ATHENS Greece demanded an explanation from the International Monetary Fund on Saturday after an apparent leaked transcript suggested the IMF may threaten to pull out of the country's bailout as a tactic to force European lenders to more offer debt relief.
EU/IMF lenders will resume talks in Athens on Greece's fiscal and reform progress next week aiming to conclude a bailout review that will unlock further loans and pave the way for negotiations on long-desired debt restructuring.
The review has been adjourned twice since January due to a rift among the lenders over the estimated size of Greece's fiscal gap by 2018, as well as disagreements with Athens on pension reforms and the management of bad loans.

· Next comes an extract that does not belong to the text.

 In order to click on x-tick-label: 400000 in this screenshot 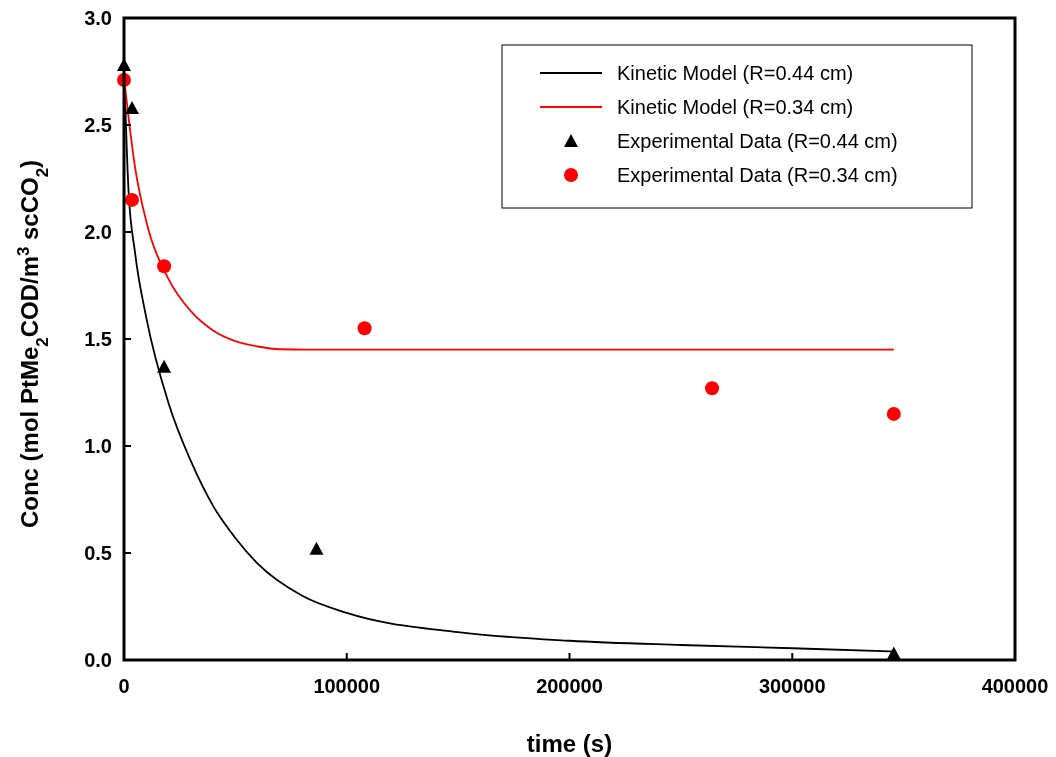, I will do `click(1015, 686)`.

Internet whistleblowing site WikiLeaks published what it said was the transcript of a March 19 conference call of three senior IMF officials discussing tactics to apply pressure on Greece, Germany and the EU to reach a deal in April.
The officials were quoted as discussing a threat that the fund might not participate in Greece's third bailout programme as a way to force EU creditors, especially Germany, to reach a deal on debt relief before Britain's June referendum on whether to stay in the European Union.
"The Greek Government asks the IMF for explanations whether pursuing the creation of bankruptcy conditions in Greece, just before the British referendum, is the Fund's official position," government spokeswoman Olga Gerovasili told state TV.
An IMF spokesman in Washington said the Fund did not comment on "leaks or supposed reports of internal discussions" but added that the IMF had made its position known in public.
"We have stated clearly what we think is needed for a durable solution to the economic challenges facing Greece - one that puts Greece on a path of sustainable growth supported by a credible set of reforms matched by debt relief from its European partners," the spokesman said.
"The needed reforms and targets need to be based on credible assumptions. As we have said, there is a trade off between what is feasible on reforms and the amount of debt relief needed."
BLACKMAIL ON GREECE OR GERMANY?
The purported conversation involved Poul Thomsen, head of the IMF's Europe department, and Delia Velculescu, leader of the IMF team in Greece, and IMF official Iva Petrova.
They discussed whether Greece could apply more austerity as a condition for receiving more aid ahead of big debt repayments in July and voiced frustration at the European Commission's reluctance to side with IMF pressure on Athens.
They also suggest that Brussels is sticking to unrealistic assumptions about Greece's budget shortfall to minimise the need for debt relief, which is unpopular with Germany and other northern euro zone hawks.
If concluded the review will unlock a fresh tranche of about 5 billion euros, which Greece needs to pay off state arrears and ECB and IMF maturing debt. Greece has no major debt redemptions due until July.
The Greek government interpreted the leak as revealing an IMF effort to blackmail Athens with a possible credit event to force it to give in on pension cuts which it has rejected.
However the transcript, if genuine, appeared to suggest that Thomsen saw more prospect of the IMF applying pressure on German Chancellor Angela Merkel to concede debt relief to keep the fund involved in the bailout and secure Greek cooperation in managing Europe's pressing refugee crisis.
"Basically we at that time say "Look, you Mrs Merkel you face a question, you have to think about what is more costly: to go ahead without the IMF, would the Bundestag say 'The IMF is not on board'? or to pick the debt relief that we think that Greece needs in order to keep us on board?" Right? That is really the issue," Thomsen was quoted as saying.
Greece hopes for a compromise before April 22, when euro zone finance ministers are to assess its progress.
EU officials have cited progress in talks but have also cautioned that there is still a long way before the review is wrapped up.